** Opening Records for this task block **

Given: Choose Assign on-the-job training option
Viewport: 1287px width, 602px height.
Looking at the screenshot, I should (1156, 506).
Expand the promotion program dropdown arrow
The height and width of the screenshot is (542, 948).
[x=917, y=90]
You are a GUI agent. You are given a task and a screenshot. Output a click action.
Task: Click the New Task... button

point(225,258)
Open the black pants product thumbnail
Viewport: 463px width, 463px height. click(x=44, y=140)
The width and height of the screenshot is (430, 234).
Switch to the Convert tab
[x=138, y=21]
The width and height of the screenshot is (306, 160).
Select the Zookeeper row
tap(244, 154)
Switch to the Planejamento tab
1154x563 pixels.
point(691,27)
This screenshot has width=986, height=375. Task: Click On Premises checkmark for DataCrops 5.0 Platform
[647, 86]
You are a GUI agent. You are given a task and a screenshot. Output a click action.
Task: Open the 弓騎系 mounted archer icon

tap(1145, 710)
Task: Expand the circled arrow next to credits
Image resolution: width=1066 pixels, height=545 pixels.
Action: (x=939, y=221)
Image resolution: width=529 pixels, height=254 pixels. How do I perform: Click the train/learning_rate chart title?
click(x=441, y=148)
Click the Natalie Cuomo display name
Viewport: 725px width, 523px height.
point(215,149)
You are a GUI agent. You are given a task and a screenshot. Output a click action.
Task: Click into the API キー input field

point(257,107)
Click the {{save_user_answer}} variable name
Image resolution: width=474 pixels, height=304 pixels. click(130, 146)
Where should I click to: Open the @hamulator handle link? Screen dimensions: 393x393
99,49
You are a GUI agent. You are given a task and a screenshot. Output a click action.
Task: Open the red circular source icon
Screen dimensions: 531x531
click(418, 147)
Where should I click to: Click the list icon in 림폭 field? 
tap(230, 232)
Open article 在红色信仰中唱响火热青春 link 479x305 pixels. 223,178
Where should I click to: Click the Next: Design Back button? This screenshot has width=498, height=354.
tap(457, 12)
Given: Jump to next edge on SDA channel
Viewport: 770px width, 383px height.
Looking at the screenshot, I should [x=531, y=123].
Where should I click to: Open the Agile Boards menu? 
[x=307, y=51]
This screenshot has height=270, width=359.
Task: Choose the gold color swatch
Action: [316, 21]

** Closing Records for this task block **

Your answer should consist only of the lines from the one with "Screen dimensions: 531x531" through the end of the data above, reproduced exactly.

Screen dimensions: 531x531
click(418, 147)
Where should I click to: Click the list icon in 림폭 field? 
tap(230, 232)
Open article 在红色信仰中唱响火热青春 link 479x305 pixels. 223,178
Where should I click to: Click the Next: Design Back button? This screenshot has width=498, height=354.
tap(457, 12)
Given: Jump to next edge on SDA channel
Viewport: 770px width, 383px height.
Looking at the screenshot, I should [x=531, y=123].
Where should I click to: Open the Agile Boards menu? 
[x=307, y=51]
This screenshot has height=270, width=359.
Task: Choose the gold color swatch
Action: [316, 21]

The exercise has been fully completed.